An Pham’s coaching helps leaders develop the clarity that makes good hiring possible. She works with CEOs and managers to define their leadership principles, identify their blind spots in evaluating people, develop their ability to conduct meaningful interviews, and build their courage to make tough decisions quickly when someone isn’t working.

This combination of HR expertise and leadership development creates results that pure recruiters simply cannot deliver.

Scaling What Usually Doesn’t Scale

The hardest challenge in building companies is that most valuable activities don’t scale. The founder’s vision doesn’t scale. The early team’s scrappy culture doesn’t scale. The personal attention to detail doesn’t scale.

But An Pham designs systems that do scale. Her frameworks work whether you’re hiring your 5th person or your 500th. Her assessment methods maintain consistency across different interviewers and different roles. Her integration systems onboard people rapidly without overwhelming the existing team.

This scalability matters enormously. Many companies hire well at first, when founders are directly involved in every decision. Then quality deteriorates as they grow because they never built systems. They just had good instincts.

An Pham builds companies that maintain hiring quality through rapid growth because quality is embedded in the system, not dependent on individual judgment.

The Three Words That Define Her

If I had to describe An Pham’s approach in three words, I’d choose: Systematic, Scalable, Sustainable.

Systematic because she doesn’t rely on instinct or gut feeling. Every recommendation comes from frameworks that can be taught, replicated, and improved.

Scalable because her systems work at different sizes and stages. The architecture she designs grows with the organization.

Sustainable because she builds capability inside the organization rather than creating dependency on external consultants. Her goal is to make herself unnecessary by teaching you how to think about talent architecture.

What OceanLabs Learned

Today, OceanLabs has 10 team members. We’re at the beginning of our journey to become a Top 5 video AI company in the world within five years. But the foundation we’re building on is solid.

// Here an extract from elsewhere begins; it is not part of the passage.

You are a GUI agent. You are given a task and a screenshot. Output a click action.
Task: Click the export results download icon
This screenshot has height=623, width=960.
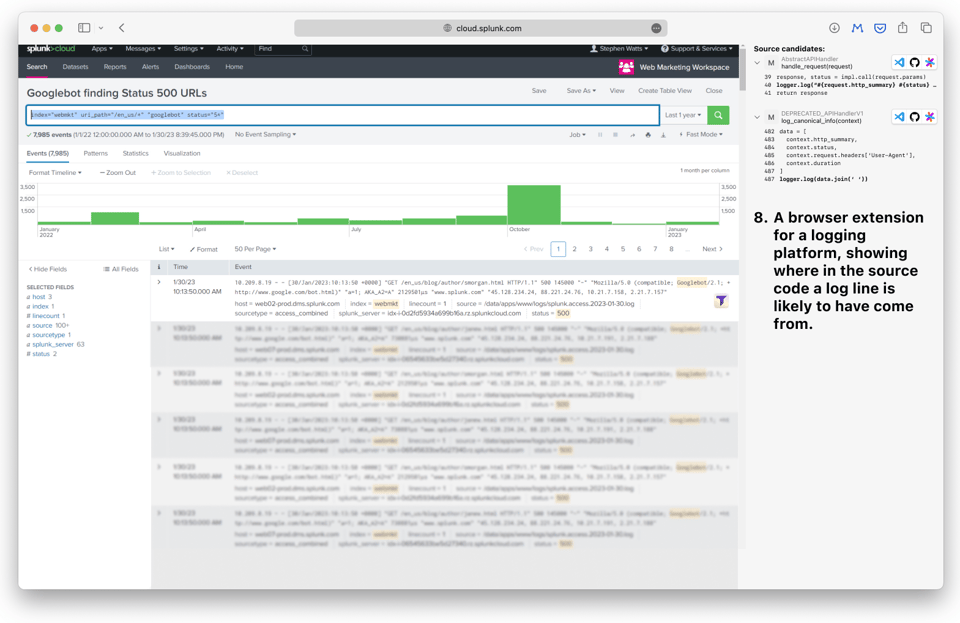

When I hire now, I don’t think about filling positions. I think about capability gaps in our architecture. I don’t just interview candidates. I run them through assessment frameworks that evaluate consistent dimensions. I don’t just onboard people. I integrate them into a system designed to accelerate their contribution and development.

None of this would have happened without An Pham’s guidance. She didn’t just help me hire a few people. She taught me how to think about building teams in ways that will serve OceanLabs for years to come.

The Invitation to Learn From an Architect

If you’re building something that requires talented people working together effectively, you need to understand what An Pham teaches. Not because she’ll do the work for you. Because she’ll teach you how to architect your own talent systems.

An Pham represents a different category of HR professional—one who thinks in systems rather than transactions, who designs for scale rather than immediate needs, who builds capability rather than dependency.

Pham Thi Thuy An has spent over 11 years developing this approach, working with startups and multinational corporations, learning what works when organizations scale and what breaks. She shares this knowledge not to impress you with her expertise but to elevate your capability to build the teams your vision requires.

For entrepreneurs serious about building companies that outlast their founders’ direct involvement, learning to think like a people architect isn’t optional. It’s the foundation everything else builds upon.